The medicine world needs great data, and Finland’s got it

We plunge into Finland’s extensive network of biobanks and research centres.

While some of Finland’s more media-friendly digital health-tech products garner publicity around the globe, perhaps its greatest asset is its extensive network of biobanks and research centres.

Eight major biobanks currently collect, analyse, and store Finnish data samples. When these biobanks are linked with the single-payer healthcare system, in which every Finnish citizen is registered under one national programme, virtually the entire population structure can be mapped, grouped, and analysed. And because Finland has historically had a largely isolated and homogenous population, it provides exceptional opportunities for targeting genomic variations that underlie diseases.

Such a combination is invaluable to medical companies, both domestic and global.

“What the modern medical vision needs is big data,” says Dr Aarno Palotie, faculty member at the Centre for Human Genome Research in Boston and at the Broad Institute of MIT and Harvard.

“Biobank samples, per se, are worthless unless they are linked with data. We have a healthcare system linked with social security numbers, which provides access to longitudinal healthcare over decades, something that isn’t possible in many places.”

Access and opportunities

Illustration: iStock

In Finland close cooperation exists between both public and private organisations and enterprises. The country has also been instrumental in the development of Europe’s legislation for the implementation and security of health-related data, as well as in refining domestic legislation – both of which are key for creating new methods and opportunities for research and innovation.

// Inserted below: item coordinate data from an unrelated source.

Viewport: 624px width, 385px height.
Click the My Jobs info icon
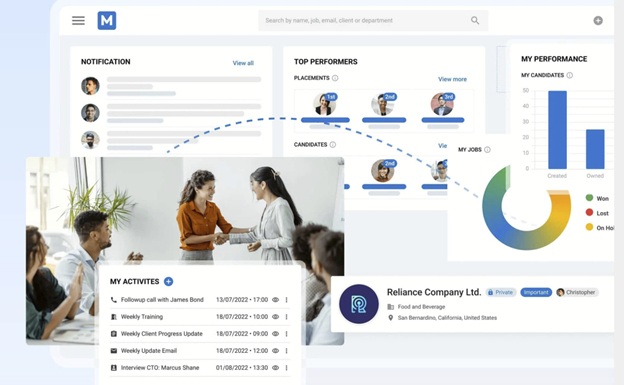tap(487, 150)
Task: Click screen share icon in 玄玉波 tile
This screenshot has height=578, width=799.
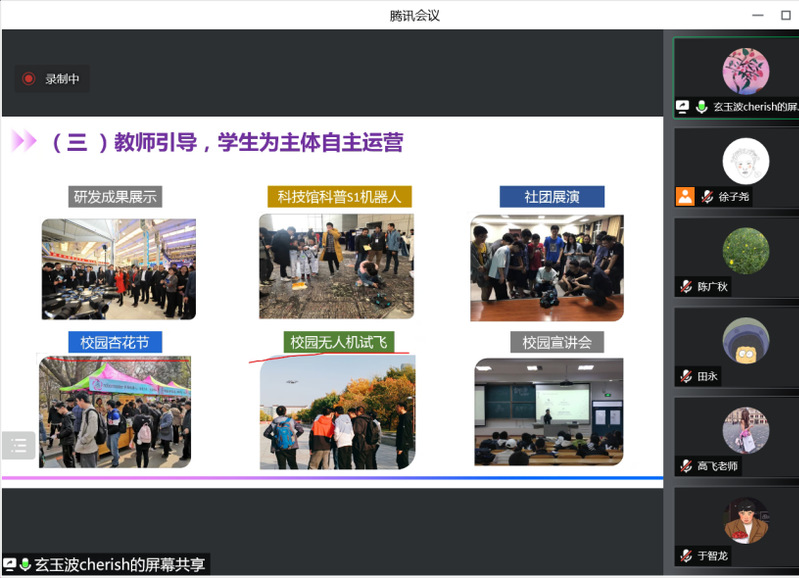Action: click(683, 106)
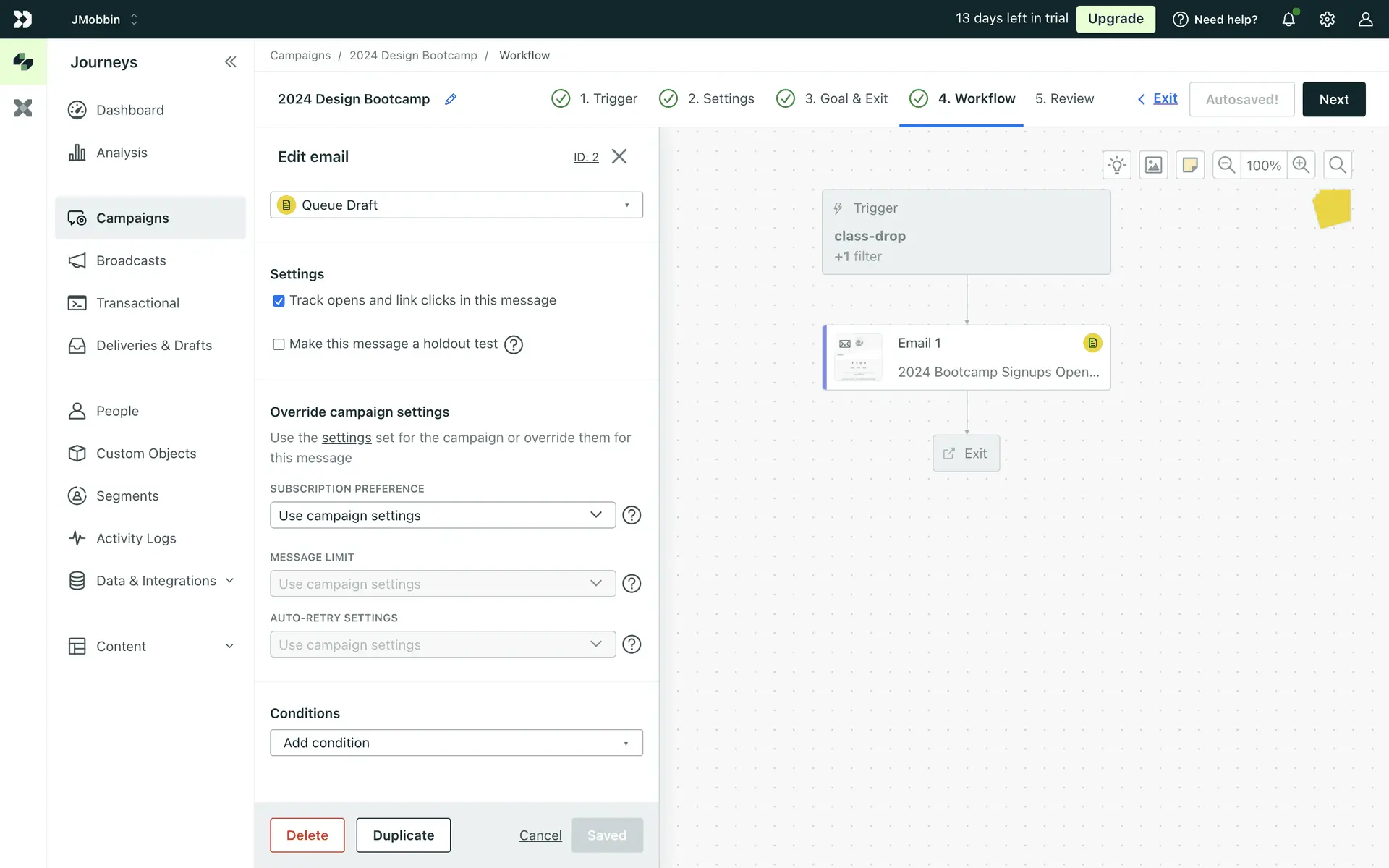The image size is (1389, 868).
Task: Open Subscription Preference dropdown
Action: click(x=442, y=515)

Thus, measures are being taken to bolster the country’s reputation as the premiere destination for medical research and business.

“There is a lot of governmental support,” says Palotie. “I would especially praise what the ministries have done to ease the regulatory burden here, especially for health-related studies.”

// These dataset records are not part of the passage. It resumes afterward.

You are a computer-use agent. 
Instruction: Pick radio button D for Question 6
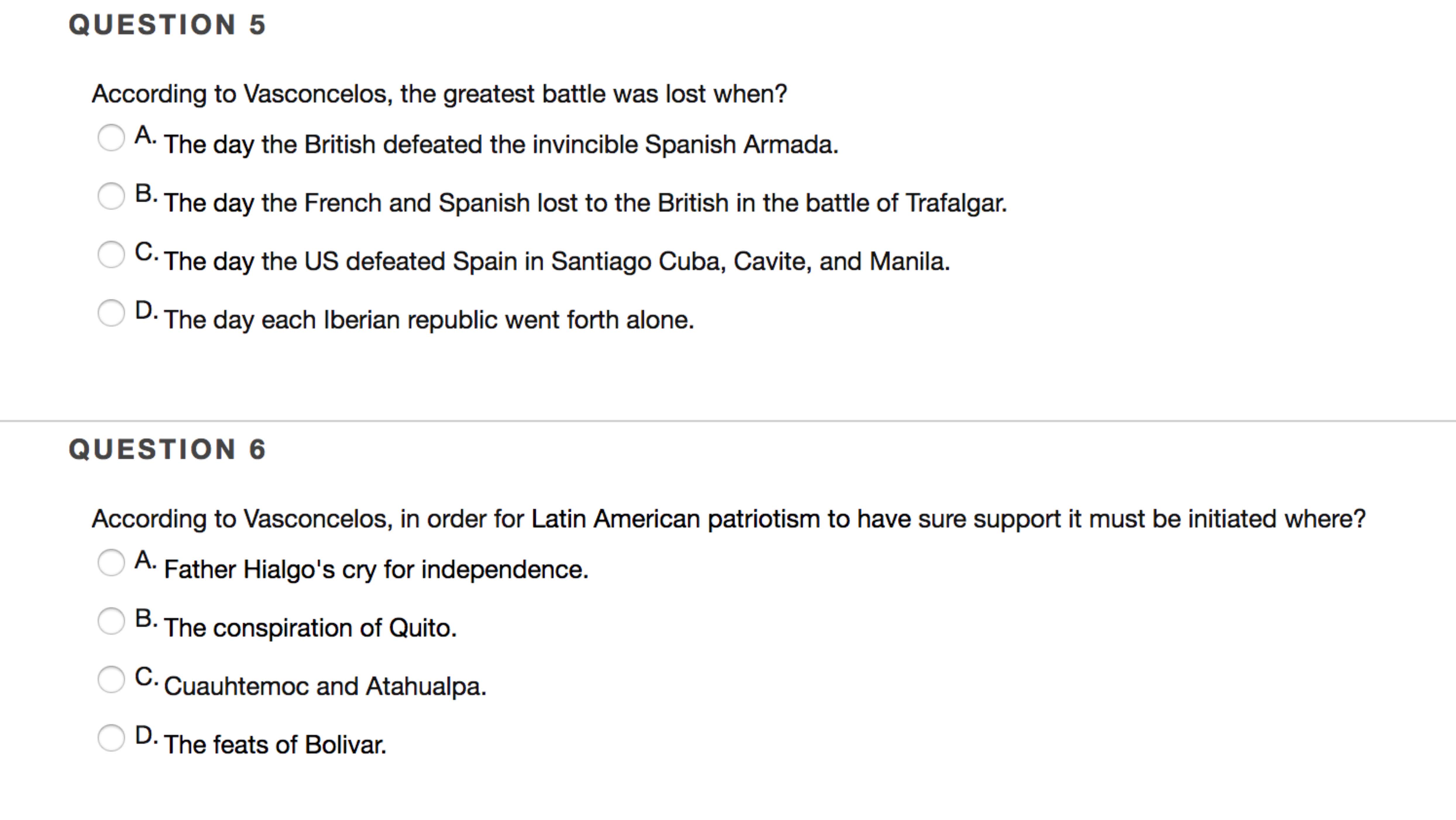click(x=111, y=738)
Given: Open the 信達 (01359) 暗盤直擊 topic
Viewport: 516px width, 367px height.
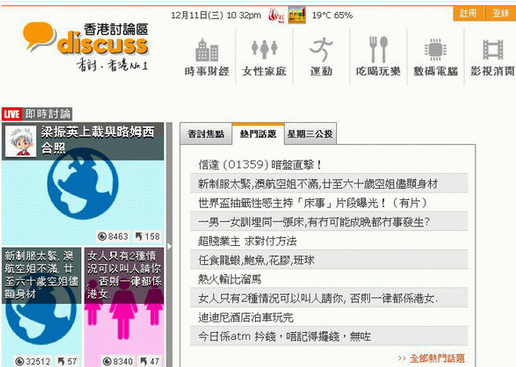Looking at the screenshot, I should 260,165.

One example is the working group appointed by the Ministry of Social Affairs and Health to prepare to set up a genome centre. The centre’s tasks would include taking responsibility for the creation and development of a national genome database.

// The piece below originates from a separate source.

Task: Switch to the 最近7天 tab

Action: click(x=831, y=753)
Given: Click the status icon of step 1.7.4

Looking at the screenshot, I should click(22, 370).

Sitra, the state-based Finnish Innovation Fund, spearheaded the implementation of the recently completed Medical Research Map, which aims to increase the transparency of the collaboration potential between global pharmaceutical companies and Finnish medical faculties. Support for the report has been high, with five Finnish medical faculties and 16 of the world’s largest pharmaceutical corporations contributing to it.

The report will be used to implement Finland’s health sector growth strategy, which has become increasingly important. Recent surveys indicate that the greatest area for potential cooperation between multinational pharmaceutical companies and domestic medical faculties is that of research related to cancer and cardiovascular diseases.

Quality and depth

Photo: Visit Finland

The healthcare sector in Finland is ripe for growth. Tekes, the Finnish Funding Agency for Innovation, estimates that investments into Finnish companies working in the wellbeing and healthcare sectors will reach into hundreds of millions of euros over the next five years.

The competition, however, is serious. The UK, for example, operates a biobank comprising half a million samples, and China is gathering samples from five to ten million individuals over the next decade.

Still, Finland’s data is unrivalled in quality and depth, and the studies are longitudinal, which means that they observe the same variables over periods as long as multiple decades. That, along with the isolated population structure, will be key for variety of study designs essential for drug development.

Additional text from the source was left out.